Thursday, August 07, 2008
Uganda parties sign a coalition protocol
Uganda opposition parties have signed a historical protocol as a yard stick to win the coming elections.

The signing party leaders include Forum for Democratic Change (FDC), Uganda People’s Congress (UPC), Conservative Party (CP) and Justice Forum (JEEMA). The Democratic Party (DP) was absent in the signing because of party consultations, however one of its member of parliament Mutumba Sebuliba of Kawempe South was present.

The current party co-operation chairperson, Maria Obote of UPC says the unity is a power house to win the coming general elections in 2011. She expects that will correct what she refers to as political inconsistency and intolerance.

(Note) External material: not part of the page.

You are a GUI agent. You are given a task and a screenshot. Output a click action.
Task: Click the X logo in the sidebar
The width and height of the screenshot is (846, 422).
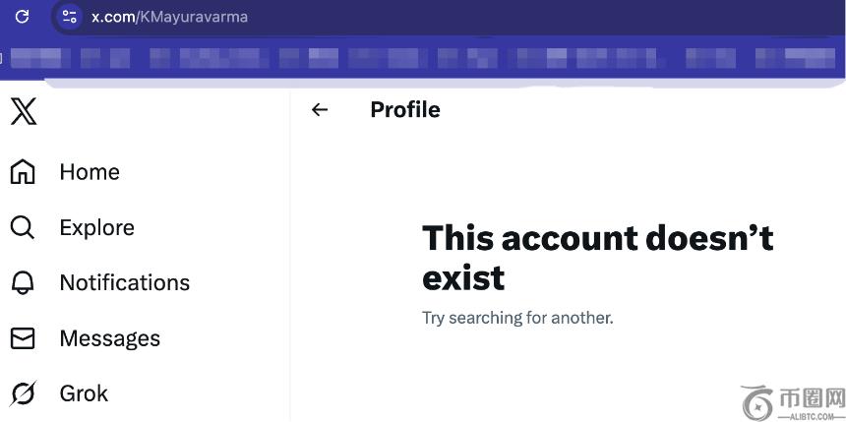pyautogui.click(x=24, y=111)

Co-operating parties will work under an umbrella of Uganda Inter-Party Co-operation (UIPC) but will not lose their identities. The chairmanship will be in rotation after every three months.

So far, the coalition hasn’t agreed on common electoral platform which they believe can be done through agreement. FDC leader, Retired Col. Dr. Kizza Besigye says, “We will support anyone the co-operation yields.”

Inter-party co-operations are not new in Uganda. Shortly before independence parties came together to assume power from the British colonialists; DP and UPC coalition in 1980 election did not last after an uprise; In the 1996 election parties united under the Inter-Party Forces Co-operation (IPFC) but did not trounce Yoweri Kaguta Museveni who had 76% of votes; and 2001 election DP, CP and FDC came together but still lost. The 2006 election had no coalition and Museveni won with 59%.

Though the arms of this parties’ co-operation are wide, some smaller parties like Reform Agenda, The Free Movement, FeParty, National Democratic Forum and many others will not qualify to join for they haven’t taken part in any general elections, by election or local government election and have no functional secretariat.

The signing that took place at Kololo Airstrip in Kampala was concluded with participants testing how flexible their bones were by dancing to a South African song which they didn’t comprehend but said it was a liberation song.